Kari Jess - “Gyal Dem wi Waah”
Vybz Kartel - “Bedroom Tsunami”
Vybz Kartel - “Broad Daylight”
Mavado - “Nuh Bleach with Cream”
Chino & Marshall – “Danger”
Frisco Kid - “Dem Know”
Fambo – “OUT”
Brand new thing from Stephen “Genius” McGregor that makes me kinda glad we did a Beat Construction profile on him back in F48. I first heard it through my dudes at Federation Sound who seemed to have it before anybody, but I can sum up it’s future in two words: Get Familiar. McGregor’s basic attack seems to be to include every sound he can think of. The backbone is a Texas 2-step of grimy Spanish guitar and uprock beat. Military drumlines and warbley electronic voices pile on top and then in some versions it breaks down to what sounds like a north African saaidi rhythm. It feels like a potential classic along the lines of “Bookshelf” or “Showtime,” a riddim strong enough to a) run by itself and b) bring the best out of every deejay that touches it. Mavado achieves a new level of skin-crawl when the riddim evaporates into ghostly wind and he moans Nah bleach wit cream / Me bleeeach wit me m-16 (for non-patois speakers: ‘bleach’ is Kingstonian for ‘keeping watch til sunrise’. Useful verb.). That part’s in his same “Rise Crime” cadence but so ominously slo-mo it sounds altered by time-stretch or Robitussin. But then he goes off on this crazy Sorrow dat / Bumboclot Arawak / Arafat flow, tripling up the internal rhyme schemes like he thinks he’s Bun B or something (tranzlator’s crew: the Arawak were the native Americans who inhabitated Jamaica before the Spanish came. Bumboclot is a bad word. If you don’t know who Arafat is, god help you.) That one is definitely the standout but there’s equally strong cuts by new dude Jim Laden (oh yes. he did.) and Frisco Kid, a criminally under-rated veteran who’s been killing riddims outta road since the original “Showtime”.

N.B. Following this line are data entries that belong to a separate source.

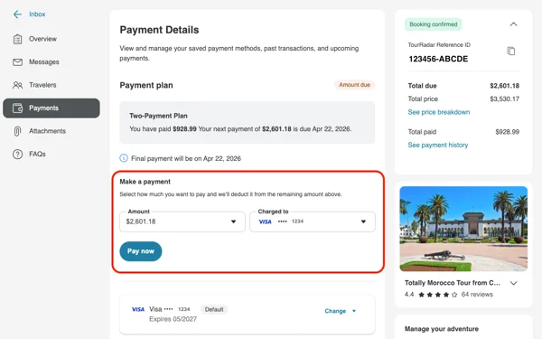The height and width of the screenshot is (339, 542).
Task: Click the Attachments paperclip icon
Action: tap(17, 131)
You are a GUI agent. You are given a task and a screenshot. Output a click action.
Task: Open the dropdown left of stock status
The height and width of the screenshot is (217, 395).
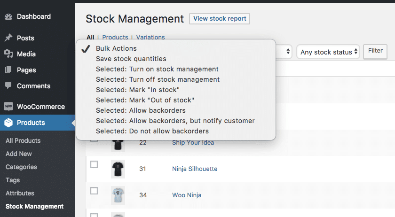[x=284, y=52]
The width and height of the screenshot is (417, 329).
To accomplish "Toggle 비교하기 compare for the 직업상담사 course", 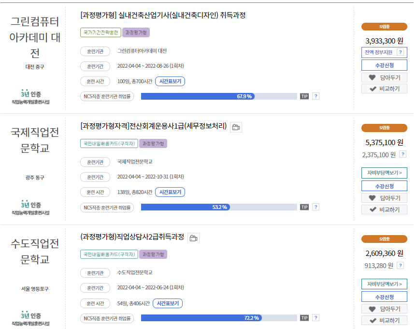I will [x=384, y=320].
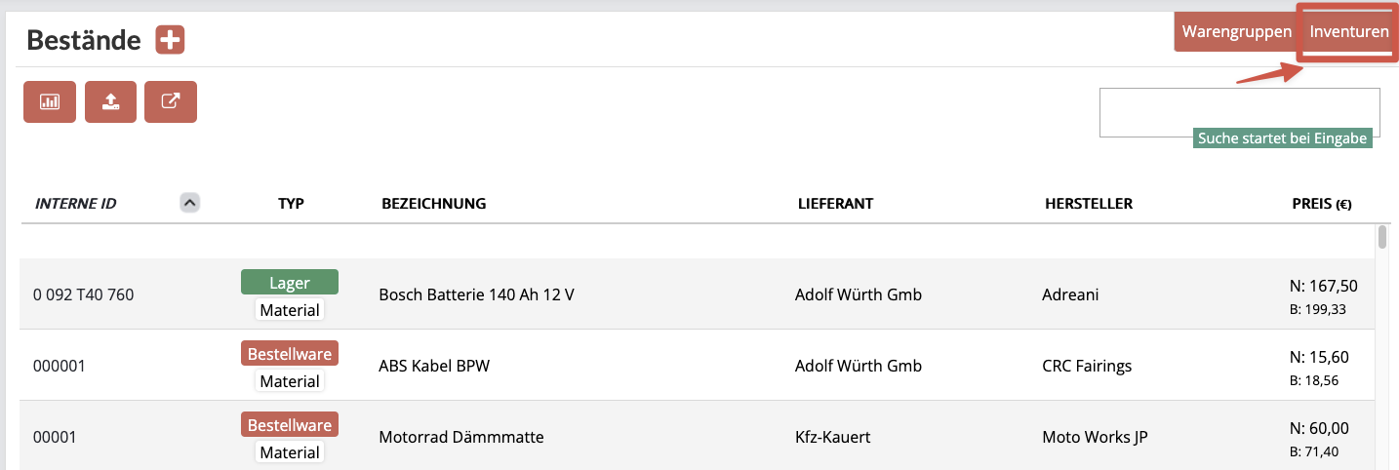Viewport: 1399px width, 470px height.
Task: Open the Warengruppen tab
Action: click(1237, 32)
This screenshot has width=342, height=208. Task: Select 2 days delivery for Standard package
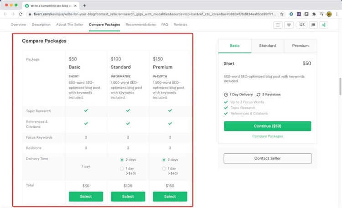[x=122, y=160]
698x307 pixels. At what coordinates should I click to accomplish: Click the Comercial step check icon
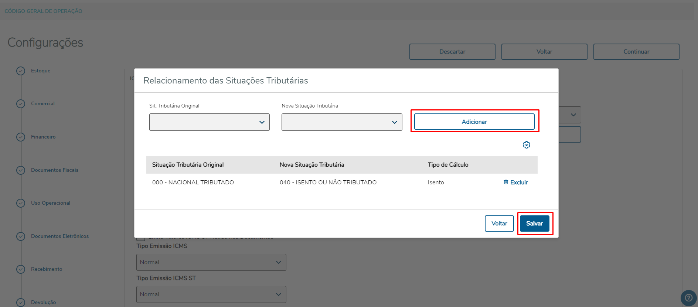pos(21,104)
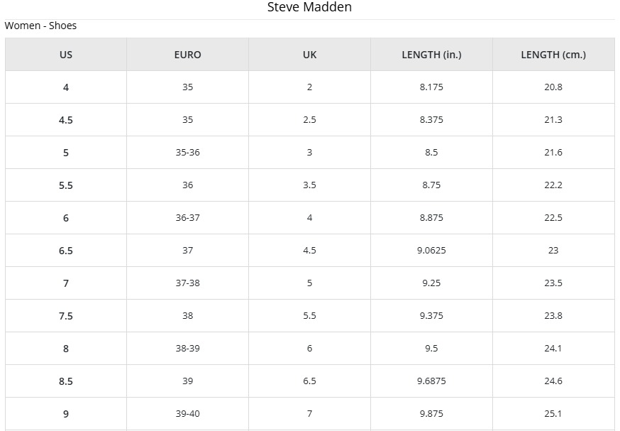Click the LENGTH (cm.) column header

point(553,55)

Download: Foundation throwback blend
“Darker Shade” riddim:
Cherine Anderson - “Kingston State of Mind”
Vegas - “Lean Wid it Rock Wid It”
“Prison Oval Rock” riddim:
Vegas - “Muss Come a Road”
“Baltimore” riddim:
Mitch - “Want No More”
“Tune In” riddim:
“Tune In” - Bounty Killer & Sugar Minnott
“I Do Love You” riddim:
“I Do Love You” - Shinehead
“Heaven Only Knows” - Tony Curtis
“Loves You Back” - Frankie Paul
“Non-Stop Loving “ - Sizzla
Throwback is always in style in Jamaica, but since the X-mas dance season, there’s been a ton of 45s in this vein. A lot are Sly & Robbie versions on their Taxi label—the popularity of Vegas’ “Lean Wid It” apparently inspired both Cherine Anderson’s version and a brand new Vegas throwback on Barrington’s immortal “Prison Oval Rock.” But there’s also a set from Stone Love hitting back a Studio One classic in their trademark style.